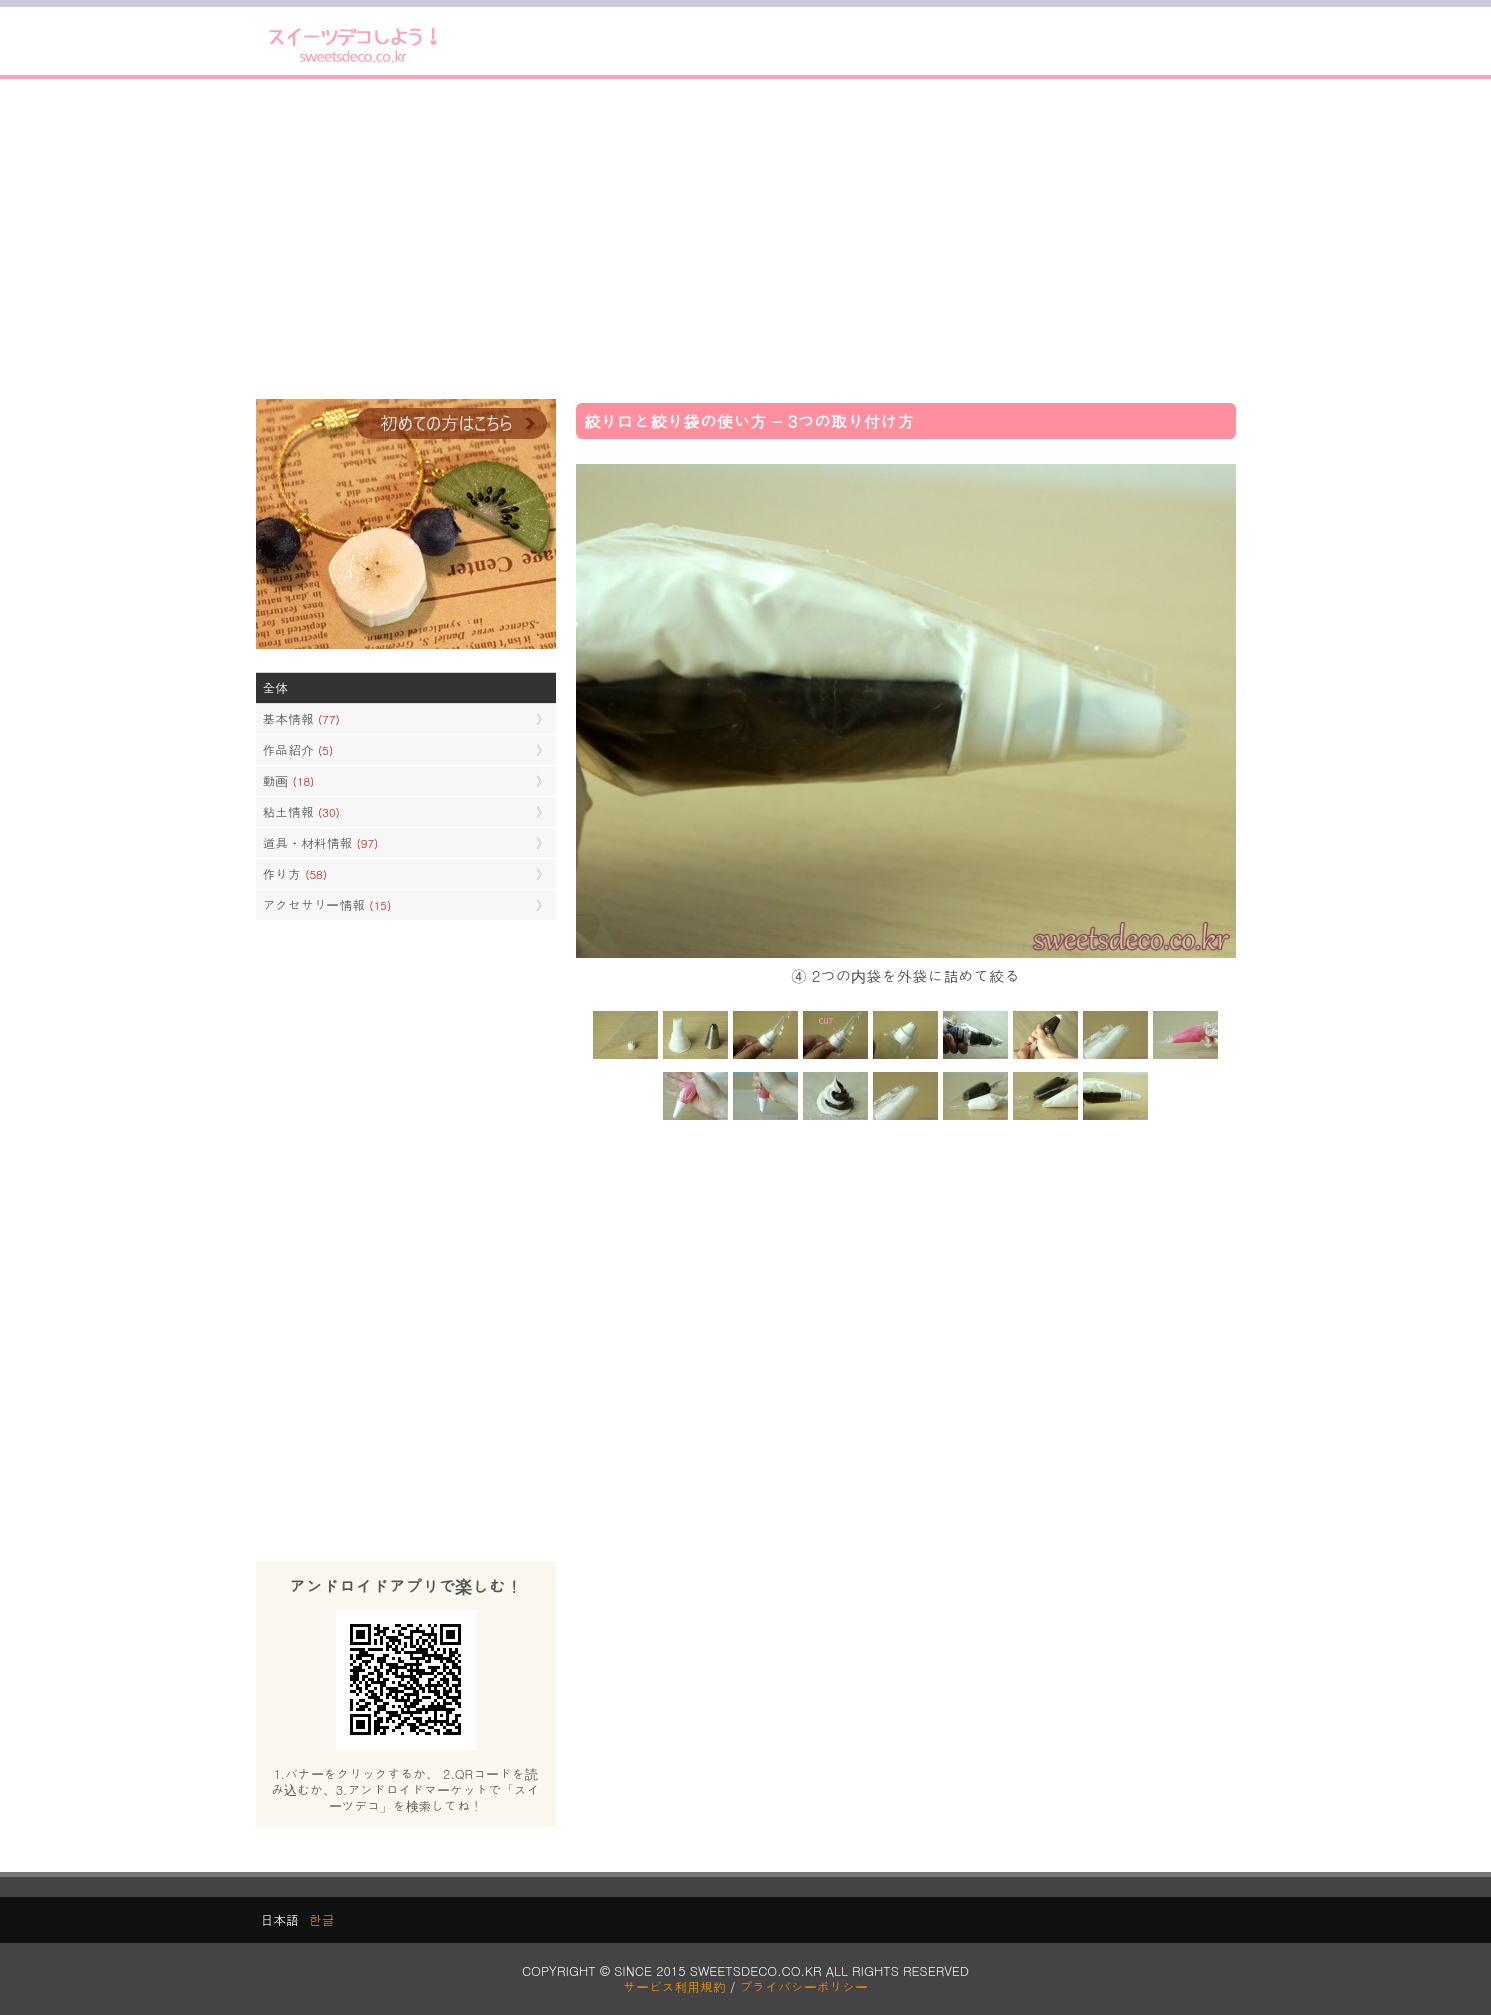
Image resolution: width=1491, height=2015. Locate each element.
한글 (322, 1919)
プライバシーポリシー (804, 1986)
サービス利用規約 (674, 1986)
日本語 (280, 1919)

The request
Could you turn the listing above into a Markdown table with the columns Row and Line, numbering each line, skipping blank lines, and leaving the picture out?

Completed task
| Row | Line |
|---|---|
| 1 | Image resolution: width=1491, height=2015. Locate each element. |
| 2 | 한글 (322, 1919) |
| 3 | プライバシーポリシー (804, 1986) |
| 4 | サービス利用規約 (674, 1986) |
| 5 | 日本語 (280, 1919) |